One reason often cited for the limited role IT plays in Indonesia's economy is the lack of basic infrastructure.
Under Yudhoyono's government, the country has been trying to catch up, with a focus on improving the country's transportation infrastructure, with investments in roads and ports. With the creation of the special committee, it is expected that investment in infrastructure will extend to communication.
Many businessmen still consider communication costs relatively high in Indonesia, thwarting the country's drive to attract foreign direct investment (FDI).
Fixed line penetration is very low and phone calls are considered expensive. A consequence of this is extremely low internet penetration, with some sources estimating that 8% of Indonesian's population of roughly 242m can access the internet either directly in their homes or businesses, at a neighbour's home or an internet cafe. This is the lowest penetration rate in the region. Overcoming this obstacle will be a challenge for the new committee.
Also, the protection of intellectual property rights will be on the committee's agenda.
During the announcement of the special committee, attention was given to the negative effects of piracy for the development of the IT sector in Indonesia.
Tony Chen, president director of Microsoft Indonesia who accompanied Djalil during the announcement, shared with reporters that in 2006, 87% of all software in Indonesia was pirated.
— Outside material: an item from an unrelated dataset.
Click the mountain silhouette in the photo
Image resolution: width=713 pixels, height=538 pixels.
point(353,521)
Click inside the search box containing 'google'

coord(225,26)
The country moved up in the world's piracy ranking from fifth to third place, behind Ukraine and Vietnam.
According to Chen, "a 10% cut in the piracy rate could help triple economic activities in the IT sector, contribute five times more taxes to the government and create 13 times more employment opportunities" as reported by The Jakarta Post.
Alisjahbana agrees, "I think it is very important that we honour intellectual property rights, but at the same time, we need to make sure that IT is affordable to most people in Indonesia."
In an effort to deal with this challenge, the government launched the Indonesia Goes Open Source (IGOS) initiative in 2005. Under this programme, the government promotes the use of open source software among governmental and state institutions as an affordable and legal alternative to expensive licensed software.
Adi J Rusli, the managing director of Oracle Indonesia, sees improving human resources as another major challenge for IT and highlights the opportunity that foreign company outsourcing could provide the country.
"If we look at India, Malaysia and Philippines, they all serve companies globally using English. While in Indonesia, English has long not been a priority," he recently told OBG.
"We need to educate and provide the necessary skills to make Indonesian companies savvier in business" Rusli continued.
Observers blame incomplete and insufficient education for the lack of language and business skills. Most major software companies are therefore busy setting up programmes with schools and universities, introducing fundamentals and correct use of IT as early in the curriculum as possible.